» **Written problem**:
Reproduce the records below verbatim, beginning with the line that contains "This screenshot has height=334, width=455." and ending after the line that contains "coord(50,267)".

Element lookup records
:::::

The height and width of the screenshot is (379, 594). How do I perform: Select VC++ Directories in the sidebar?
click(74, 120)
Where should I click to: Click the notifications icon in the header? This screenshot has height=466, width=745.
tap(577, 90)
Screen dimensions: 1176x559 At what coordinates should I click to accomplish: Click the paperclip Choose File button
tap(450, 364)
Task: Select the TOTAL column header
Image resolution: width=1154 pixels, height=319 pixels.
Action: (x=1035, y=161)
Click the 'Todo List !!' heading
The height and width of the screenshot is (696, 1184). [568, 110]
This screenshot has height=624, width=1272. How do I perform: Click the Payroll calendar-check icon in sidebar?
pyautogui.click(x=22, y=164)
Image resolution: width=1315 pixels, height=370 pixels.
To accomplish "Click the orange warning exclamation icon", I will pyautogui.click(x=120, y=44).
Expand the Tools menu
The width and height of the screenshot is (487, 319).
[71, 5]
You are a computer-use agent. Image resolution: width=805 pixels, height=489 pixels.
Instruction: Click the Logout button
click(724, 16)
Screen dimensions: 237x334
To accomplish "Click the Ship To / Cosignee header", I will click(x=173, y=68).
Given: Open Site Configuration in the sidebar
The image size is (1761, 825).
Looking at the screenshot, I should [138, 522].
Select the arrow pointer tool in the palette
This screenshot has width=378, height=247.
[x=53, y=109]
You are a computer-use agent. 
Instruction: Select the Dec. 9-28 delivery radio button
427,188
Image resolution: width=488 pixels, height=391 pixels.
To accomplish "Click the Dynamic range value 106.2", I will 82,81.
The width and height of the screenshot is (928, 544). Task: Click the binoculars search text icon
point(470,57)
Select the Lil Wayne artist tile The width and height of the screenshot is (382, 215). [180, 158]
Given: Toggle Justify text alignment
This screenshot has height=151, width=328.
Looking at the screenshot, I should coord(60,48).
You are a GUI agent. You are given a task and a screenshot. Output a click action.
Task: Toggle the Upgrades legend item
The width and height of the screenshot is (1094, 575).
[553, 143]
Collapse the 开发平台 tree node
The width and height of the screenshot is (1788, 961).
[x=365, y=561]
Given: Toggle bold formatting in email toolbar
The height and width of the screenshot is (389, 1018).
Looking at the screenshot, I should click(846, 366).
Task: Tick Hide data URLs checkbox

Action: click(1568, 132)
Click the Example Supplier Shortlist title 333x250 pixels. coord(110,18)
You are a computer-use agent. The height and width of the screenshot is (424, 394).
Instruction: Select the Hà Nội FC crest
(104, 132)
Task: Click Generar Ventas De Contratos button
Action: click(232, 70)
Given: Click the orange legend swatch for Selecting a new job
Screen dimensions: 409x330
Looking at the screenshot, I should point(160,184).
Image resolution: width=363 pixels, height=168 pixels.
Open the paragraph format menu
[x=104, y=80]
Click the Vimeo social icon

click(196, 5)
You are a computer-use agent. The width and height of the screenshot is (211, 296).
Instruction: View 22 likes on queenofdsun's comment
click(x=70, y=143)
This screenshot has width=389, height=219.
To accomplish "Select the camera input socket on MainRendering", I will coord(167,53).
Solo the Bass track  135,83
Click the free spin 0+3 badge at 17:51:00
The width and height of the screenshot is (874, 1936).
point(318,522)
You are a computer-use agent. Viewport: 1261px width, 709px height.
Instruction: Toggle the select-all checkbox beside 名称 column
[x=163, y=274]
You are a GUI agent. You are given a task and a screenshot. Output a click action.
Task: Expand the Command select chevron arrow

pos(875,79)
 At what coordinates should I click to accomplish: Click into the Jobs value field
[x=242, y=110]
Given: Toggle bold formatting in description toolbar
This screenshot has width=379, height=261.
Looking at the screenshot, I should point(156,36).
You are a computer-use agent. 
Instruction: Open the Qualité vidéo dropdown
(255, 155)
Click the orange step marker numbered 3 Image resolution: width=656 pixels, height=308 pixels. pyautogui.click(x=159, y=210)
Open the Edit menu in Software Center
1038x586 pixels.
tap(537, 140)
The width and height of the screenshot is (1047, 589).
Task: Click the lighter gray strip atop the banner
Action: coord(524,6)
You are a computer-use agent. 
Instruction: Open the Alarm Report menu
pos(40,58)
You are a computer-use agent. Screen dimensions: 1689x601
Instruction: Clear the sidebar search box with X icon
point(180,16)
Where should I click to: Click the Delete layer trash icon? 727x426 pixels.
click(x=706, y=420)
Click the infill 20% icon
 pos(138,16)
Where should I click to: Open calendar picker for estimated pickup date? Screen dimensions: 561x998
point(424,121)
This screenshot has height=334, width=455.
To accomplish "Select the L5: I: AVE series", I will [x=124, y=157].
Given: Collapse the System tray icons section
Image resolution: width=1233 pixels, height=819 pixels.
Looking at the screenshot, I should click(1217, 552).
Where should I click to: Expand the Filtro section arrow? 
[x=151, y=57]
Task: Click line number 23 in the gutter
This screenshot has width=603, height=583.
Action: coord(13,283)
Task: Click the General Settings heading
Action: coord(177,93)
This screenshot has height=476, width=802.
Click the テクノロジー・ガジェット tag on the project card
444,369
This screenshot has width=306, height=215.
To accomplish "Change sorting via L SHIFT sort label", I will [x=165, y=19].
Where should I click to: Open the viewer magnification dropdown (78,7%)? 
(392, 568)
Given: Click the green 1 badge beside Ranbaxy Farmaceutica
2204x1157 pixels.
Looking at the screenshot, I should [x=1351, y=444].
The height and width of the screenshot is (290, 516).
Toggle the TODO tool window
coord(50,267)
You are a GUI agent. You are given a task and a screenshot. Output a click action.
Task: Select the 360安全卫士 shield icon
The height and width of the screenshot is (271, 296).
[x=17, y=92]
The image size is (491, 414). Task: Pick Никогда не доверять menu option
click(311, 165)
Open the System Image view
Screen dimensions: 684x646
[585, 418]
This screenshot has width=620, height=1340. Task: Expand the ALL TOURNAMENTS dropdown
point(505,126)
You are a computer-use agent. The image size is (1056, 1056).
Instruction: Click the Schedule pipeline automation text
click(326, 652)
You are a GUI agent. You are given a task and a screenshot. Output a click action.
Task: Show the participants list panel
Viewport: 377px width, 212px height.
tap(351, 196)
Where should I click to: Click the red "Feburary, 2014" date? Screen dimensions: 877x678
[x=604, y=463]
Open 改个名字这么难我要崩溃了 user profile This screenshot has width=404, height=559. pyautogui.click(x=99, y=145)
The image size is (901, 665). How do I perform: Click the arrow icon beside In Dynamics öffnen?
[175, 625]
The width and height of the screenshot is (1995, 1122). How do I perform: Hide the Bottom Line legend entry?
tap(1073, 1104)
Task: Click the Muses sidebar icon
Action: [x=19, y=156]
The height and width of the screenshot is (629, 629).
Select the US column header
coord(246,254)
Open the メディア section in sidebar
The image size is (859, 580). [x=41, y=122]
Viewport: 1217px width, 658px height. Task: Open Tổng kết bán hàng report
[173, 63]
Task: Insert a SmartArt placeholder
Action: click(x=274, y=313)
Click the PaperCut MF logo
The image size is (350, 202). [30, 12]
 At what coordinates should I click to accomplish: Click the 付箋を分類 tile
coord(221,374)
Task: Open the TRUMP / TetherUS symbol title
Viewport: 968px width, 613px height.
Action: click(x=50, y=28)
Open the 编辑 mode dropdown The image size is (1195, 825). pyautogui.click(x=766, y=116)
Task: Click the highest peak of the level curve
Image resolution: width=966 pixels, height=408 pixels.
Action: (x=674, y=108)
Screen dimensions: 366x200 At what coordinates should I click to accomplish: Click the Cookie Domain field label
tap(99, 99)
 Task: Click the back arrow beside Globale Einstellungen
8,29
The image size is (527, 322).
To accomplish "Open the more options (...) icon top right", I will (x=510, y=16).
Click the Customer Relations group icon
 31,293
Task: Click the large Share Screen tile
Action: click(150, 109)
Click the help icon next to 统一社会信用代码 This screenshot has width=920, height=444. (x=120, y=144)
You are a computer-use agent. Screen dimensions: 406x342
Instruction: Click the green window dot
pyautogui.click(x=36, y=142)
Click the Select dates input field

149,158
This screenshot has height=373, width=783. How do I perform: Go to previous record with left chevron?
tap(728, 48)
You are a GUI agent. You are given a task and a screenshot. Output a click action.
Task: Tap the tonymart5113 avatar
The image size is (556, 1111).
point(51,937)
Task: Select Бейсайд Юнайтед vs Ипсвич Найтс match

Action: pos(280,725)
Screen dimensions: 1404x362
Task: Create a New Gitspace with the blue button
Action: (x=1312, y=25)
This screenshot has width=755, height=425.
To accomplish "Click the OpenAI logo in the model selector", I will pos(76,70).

:::::

» **Full answer**:
This screenshot has height=334, width=455.
To accomplish "Select the L5: I: AVE series", I will [x=124, y=157].
Given: Collapse the System tray icons section
Image resolution: width=1233 pixels, height=819 pixels.
Looking at the screenshot, I should click(1217, 552).
Where should I click to: Expand the Filtro section arrow? 
[x=151, y=57]
Task: Click line number 23 in the gutter
This screenshot has width=603, height=583.
Action: coord(13,283)
Task: Click the General Settings heading
Action: coord(177,93)
This screenshot has height=476, width=802.
Click the テクノロジー・ガジェット tag on the project card
444,369
This screenshot has width=306, height=215.
To accomplish "Change sorting via L SHIFT sort label", I will [x=165, y=19].
Where should I click to: Open the viewer magnification dropdown (78,7%)? 
(392, 568)
Given: Click the green 1 badge beside Ranbaxy Farmaceutica
2204x1157 pixels.
Looking at the screenshot, I should [x=1351, y=444].
The height and width of the screenshot is (290, 516).
Toggle the TODO tool window
coord(50,267)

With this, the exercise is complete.